John the Baptist played a significant role in paving the way for the arrival of the Christ. He is often depicted as a divine messenger and a prophet. But why do many iconographers depicted him with wings?
The wings mostly represented his divine role as a messenger. But it is good to know that the angels Gabriel and Michael are also depicted having wings although they were not specifically characterized in the Scriptures having them, which could indicate that the wings John carried are symbolic.
But if it was just symbolism, then why the prophets or Apostles didn’t have them? The answer mostly is in the words of Jesus himself when he acknowledged that John is the apex of the prophets as proclaimed from the feast of John’s nativity.
He is also proclaimed as Jesus’s Forerunner and a great preacher of God. Hence, Russian Iconographers made John an example of a heavenly man but an earthly angel. He is also represented as the “Angel of the Desert” as the image above shows.
John is an advocate of puritans, hermits and unworldly pursuits. He lived a life of not caring for any material needs as his main goal was to deliver the message of Christ’s coming while he lives in the desert. Similarly, the life carried by John has also been the monastic way of life, which led to Russian Iconographers to depict him with wings similar to a dove.

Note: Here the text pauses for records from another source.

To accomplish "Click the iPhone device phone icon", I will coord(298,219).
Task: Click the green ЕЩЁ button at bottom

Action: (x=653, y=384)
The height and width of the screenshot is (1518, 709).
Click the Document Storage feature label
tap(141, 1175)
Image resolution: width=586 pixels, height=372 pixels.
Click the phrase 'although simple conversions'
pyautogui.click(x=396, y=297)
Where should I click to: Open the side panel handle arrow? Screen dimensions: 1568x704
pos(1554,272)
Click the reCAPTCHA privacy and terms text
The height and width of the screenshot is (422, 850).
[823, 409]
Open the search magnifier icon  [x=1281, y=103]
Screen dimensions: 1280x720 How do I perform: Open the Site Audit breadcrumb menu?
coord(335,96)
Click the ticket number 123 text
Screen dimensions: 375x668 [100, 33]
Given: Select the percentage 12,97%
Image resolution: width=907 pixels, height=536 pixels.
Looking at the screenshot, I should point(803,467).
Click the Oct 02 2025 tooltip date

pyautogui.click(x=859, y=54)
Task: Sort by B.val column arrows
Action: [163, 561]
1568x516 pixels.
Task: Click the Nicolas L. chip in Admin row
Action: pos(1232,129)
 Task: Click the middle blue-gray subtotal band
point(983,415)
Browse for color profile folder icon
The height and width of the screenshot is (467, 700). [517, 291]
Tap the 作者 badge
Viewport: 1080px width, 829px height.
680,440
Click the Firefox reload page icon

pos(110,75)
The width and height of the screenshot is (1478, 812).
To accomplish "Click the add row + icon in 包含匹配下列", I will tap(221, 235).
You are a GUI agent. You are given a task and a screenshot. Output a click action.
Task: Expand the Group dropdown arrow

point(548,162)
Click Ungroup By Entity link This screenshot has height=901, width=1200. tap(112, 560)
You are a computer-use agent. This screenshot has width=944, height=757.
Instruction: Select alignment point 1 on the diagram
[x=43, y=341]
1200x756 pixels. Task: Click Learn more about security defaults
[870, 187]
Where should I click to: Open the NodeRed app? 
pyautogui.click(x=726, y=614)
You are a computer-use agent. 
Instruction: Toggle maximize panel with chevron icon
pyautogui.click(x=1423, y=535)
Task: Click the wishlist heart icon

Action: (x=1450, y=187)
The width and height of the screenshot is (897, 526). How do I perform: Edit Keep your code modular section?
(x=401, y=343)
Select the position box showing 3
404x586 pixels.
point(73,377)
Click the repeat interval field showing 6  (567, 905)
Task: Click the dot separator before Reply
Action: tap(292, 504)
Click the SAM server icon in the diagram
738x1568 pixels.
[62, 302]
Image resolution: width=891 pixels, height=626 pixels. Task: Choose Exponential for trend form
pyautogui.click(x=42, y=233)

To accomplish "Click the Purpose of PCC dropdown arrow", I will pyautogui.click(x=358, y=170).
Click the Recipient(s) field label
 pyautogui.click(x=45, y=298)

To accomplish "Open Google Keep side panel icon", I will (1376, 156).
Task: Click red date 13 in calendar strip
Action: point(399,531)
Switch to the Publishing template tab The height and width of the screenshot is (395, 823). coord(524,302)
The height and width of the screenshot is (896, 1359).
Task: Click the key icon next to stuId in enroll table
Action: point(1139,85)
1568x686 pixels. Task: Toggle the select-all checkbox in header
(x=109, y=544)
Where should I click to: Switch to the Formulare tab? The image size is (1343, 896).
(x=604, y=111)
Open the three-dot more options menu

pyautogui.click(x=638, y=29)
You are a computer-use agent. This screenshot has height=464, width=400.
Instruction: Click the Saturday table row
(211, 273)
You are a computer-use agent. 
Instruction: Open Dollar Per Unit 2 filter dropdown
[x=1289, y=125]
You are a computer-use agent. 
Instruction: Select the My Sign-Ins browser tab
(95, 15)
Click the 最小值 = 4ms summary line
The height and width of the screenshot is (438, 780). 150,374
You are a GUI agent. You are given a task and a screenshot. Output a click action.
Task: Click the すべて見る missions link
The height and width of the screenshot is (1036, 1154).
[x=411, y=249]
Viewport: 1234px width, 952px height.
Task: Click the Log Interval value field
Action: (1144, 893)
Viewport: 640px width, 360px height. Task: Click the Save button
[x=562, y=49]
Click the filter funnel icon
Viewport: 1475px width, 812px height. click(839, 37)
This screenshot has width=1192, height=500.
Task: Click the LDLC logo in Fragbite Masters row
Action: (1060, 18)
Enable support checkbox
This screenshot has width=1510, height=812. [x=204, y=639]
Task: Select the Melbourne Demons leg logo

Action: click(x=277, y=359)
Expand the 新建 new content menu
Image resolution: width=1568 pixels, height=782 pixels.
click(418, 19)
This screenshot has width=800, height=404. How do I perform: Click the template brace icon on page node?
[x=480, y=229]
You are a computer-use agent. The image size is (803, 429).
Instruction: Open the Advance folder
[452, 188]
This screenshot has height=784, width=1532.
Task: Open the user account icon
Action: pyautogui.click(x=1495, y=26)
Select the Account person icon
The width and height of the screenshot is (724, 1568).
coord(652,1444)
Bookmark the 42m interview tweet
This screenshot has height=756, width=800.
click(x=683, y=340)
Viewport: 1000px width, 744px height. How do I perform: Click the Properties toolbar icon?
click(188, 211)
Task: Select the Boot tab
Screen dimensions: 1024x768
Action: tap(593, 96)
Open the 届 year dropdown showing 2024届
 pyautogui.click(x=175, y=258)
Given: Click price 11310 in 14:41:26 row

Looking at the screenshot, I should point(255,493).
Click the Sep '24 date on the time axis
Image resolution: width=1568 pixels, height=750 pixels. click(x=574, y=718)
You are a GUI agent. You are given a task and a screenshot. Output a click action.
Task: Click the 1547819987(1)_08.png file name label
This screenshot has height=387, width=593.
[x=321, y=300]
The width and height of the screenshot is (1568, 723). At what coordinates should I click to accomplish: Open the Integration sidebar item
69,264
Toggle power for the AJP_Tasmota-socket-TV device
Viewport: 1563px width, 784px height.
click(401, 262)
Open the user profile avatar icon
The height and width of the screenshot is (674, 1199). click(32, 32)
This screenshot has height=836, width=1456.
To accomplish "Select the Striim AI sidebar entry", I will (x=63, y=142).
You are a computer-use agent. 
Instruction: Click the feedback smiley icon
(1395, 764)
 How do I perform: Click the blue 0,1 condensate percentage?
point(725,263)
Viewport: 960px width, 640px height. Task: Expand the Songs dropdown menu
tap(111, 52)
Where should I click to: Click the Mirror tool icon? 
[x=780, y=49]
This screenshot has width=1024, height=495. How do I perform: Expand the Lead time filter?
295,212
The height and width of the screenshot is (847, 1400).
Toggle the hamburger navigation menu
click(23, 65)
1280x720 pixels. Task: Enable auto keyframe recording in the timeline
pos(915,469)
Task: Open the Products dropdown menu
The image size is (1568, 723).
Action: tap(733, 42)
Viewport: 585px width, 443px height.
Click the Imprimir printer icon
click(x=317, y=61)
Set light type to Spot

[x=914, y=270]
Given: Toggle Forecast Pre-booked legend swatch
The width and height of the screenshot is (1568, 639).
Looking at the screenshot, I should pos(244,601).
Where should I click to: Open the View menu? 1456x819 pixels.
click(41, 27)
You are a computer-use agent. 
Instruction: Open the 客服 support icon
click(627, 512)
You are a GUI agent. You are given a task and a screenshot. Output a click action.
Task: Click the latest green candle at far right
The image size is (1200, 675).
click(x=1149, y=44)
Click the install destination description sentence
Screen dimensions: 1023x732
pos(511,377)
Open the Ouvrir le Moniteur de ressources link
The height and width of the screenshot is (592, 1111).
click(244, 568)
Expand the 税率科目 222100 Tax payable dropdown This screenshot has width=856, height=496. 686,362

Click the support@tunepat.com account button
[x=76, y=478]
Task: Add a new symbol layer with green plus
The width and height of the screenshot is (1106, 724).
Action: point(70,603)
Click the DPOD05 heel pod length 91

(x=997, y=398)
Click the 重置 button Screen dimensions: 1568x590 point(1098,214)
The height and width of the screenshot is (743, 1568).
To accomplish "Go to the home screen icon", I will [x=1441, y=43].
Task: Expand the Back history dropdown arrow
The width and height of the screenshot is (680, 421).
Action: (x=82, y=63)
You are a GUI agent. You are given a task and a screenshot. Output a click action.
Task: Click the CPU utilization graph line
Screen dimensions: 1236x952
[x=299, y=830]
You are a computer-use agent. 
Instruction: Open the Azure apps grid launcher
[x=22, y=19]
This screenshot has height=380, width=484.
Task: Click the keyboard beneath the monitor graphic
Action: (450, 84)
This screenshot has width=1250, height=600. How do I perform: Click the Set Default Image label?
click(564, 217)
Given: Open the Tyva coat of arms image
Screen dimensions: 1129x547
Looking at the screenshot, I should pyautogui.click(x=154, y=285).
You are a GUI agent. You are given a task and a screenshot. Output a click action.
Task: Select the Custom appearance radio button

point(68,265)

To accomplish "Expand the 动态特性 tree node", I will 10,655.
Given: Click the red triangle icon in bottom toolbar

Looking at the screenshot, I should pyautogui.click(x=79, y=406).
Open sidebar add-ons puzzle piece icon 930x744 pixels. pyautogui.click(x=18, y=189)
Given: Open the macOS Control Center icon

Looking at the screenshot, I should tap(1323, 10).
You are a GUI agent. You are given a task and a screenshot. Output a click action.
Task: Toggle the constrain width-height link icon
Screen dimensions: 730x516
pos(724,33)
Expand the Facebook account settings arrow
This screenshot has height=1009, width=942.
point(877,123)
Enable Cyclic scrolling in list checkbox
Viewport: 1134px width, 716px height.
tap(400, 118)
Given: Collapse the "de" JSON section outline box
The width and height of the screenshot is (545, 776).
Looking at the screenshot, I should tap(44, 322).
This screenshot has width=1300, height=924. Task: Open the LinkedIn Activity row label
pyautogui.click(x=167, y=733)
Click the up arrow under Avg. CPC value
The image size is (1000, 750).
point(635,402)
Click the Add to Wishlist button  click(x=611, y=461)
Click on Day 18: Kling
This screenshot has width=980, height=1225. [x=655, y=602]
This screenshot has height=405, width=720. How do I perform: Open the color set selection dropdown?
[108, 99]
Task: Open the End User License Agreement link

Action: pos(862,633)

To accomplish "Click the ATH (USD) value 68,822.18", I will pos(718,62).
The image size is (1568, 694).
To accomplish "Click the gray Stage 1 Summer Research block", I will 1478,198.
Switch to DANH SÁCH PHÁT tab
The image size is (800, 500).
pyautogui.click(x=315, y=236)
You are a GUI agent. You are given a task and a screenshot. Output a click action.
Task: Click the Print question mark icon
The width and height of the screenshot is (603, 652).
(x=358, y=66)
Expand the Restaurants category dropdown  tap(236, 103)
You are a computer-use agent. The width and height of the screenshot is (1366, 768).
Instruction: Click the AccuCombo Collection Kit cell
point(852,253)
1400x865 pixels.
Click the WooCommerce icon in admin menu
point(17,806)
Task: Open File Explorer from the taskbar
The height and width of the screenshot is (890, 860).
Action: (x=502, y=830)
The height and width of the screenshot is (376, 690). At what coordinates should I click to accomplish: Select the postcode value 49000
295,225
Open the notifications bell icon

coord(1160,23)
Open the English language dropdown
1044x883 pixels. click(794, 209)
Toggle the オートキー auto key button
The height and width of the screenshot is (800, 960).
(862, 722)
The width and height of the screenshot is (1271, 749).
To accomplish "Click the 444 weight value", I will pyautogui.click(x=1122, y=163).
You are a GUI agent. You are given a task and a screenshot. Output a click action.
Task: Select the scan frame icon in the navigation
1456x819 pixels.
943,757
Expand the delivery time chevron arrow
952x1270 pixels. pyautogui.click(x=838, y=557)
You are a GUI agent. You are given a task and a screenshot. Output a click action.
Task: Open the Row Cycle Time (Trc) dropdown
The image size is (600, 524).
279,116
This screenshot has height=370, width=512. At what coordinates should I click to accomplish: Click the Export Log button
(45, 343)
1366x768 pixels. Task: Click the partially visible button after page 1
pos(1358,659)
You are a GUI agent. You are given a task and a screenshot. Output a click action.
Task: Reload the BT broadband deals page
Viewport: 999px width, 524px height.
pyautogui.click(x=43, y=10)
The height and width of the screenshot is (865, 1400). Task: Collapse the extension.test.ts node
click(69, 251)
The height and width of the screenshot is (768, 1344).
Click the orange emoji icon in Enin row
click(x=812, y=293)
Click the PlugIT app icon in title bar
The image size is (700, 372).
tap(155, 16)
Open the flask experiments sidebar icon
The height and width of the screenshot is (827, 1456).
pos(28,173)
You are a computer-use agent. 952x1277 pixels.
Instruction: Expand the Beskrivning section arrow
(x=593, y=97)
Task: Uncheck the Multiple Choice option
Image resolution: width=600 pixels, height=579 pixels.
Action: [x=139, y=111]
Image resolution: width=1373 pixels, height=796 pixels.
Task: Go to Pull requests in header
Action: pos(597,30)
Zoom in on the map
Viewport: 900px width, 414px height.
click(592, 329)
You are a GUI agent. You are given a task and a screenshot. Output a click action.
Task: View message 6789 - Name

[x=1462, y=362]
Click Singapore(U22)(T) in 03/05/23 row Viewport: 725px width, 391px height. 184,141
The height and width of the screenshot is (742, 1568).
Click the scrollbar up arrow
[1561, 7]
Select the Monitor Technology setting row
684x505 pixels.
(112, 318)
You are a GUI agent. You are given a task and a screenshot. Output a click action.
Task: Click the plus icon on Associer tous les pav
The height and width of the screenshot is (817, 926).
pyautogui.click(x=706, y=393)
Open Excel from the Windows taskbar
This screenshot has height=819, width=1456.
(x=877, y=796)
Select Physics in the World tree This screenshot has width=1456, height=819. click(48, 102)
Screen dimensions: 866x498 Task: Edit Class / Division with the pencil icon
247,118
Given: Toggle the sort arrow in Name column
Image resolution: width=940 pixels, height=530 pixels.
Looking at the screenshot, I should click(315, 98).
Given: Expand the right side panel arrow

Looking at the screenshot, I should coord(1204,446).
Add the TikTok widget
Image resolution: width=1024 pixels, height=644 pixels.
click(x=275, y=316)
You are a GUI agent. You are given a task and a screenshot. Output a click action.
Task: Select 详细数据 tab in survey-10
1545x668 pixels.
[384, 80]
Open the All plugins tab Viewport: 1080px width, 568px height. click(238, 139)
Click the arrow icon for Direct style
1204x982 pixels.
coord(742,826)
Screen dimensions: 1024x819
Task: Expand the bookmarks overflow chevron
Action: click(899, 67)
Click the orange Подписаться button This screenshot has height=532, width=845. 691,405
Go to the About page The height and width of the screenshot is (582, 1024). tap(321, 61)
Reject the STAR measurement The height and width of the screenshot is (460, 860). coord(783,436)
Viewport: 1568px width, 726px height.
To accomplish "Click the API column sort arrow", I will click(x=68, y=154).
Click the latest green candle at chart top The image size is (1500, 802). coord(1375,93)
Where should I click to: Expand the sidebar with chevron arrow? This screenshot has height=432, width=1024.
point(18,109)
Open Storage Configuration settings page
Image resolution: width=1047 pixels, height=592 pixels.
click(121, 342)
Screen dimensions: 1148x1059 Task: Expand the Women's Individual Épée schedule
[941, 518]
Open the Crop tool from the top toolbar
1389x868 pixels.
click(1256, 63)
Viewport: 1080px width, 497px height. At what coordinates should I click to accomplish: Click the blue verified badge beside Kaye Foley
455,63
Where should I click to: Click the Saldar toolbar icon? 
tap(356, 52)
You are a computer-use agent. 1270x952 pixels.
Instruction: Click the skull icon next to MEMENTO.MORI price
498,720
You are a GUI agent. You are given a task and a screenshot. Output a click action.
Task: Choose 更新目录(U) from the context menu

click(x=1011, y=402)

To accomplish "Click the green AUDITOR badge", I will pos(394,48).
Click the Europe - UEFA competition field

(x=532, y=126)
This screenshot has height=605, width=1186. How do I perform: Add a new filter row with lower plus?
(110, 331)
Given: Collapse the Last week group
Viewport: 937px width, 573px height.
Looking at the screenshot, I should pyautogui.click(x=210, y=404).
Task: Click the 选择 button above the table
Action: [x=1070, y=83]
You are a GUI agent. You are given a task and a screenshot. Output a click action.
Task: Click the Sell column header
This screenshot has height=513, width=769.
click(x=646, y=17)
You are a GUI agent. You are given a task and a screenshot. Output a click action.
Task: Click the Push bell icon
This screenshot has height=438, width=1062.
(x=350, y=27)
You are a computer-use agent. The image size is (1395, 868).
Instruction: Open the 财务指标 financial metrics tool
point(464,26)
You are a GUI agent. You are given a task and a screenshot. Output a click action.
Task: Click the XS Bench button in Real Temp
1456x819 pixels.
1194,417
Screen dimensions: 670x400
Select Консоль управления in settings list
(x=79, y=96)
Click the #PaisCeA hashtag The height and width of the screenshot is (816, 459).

Those who analyze the importance of John sees him as a connector of the Old and the New as he stands at the end of the Old Testament and started the tale of the New Scriptures. John the Baptist did not marry but was focused only on his spirituality and how to prepare the people of God for the coming of his Son.
The icon of St John has been a popular subject in Eastern and in Western art as the painting showing the Prophet as an angel started in thirteenth-century Byzantium. This spread through all parts of the Eastern Church but was considered an unorthodox by the Western Church during the post-Byzantine period.
St John the Baptist, Angel of the Desert is considered as one of the most popular kinds of Russian icons especially in the tradition of Eastern Orthodox but not in Western art. However, Russia considered this type of art very popular and spread widely in the 16th and 17th centuries.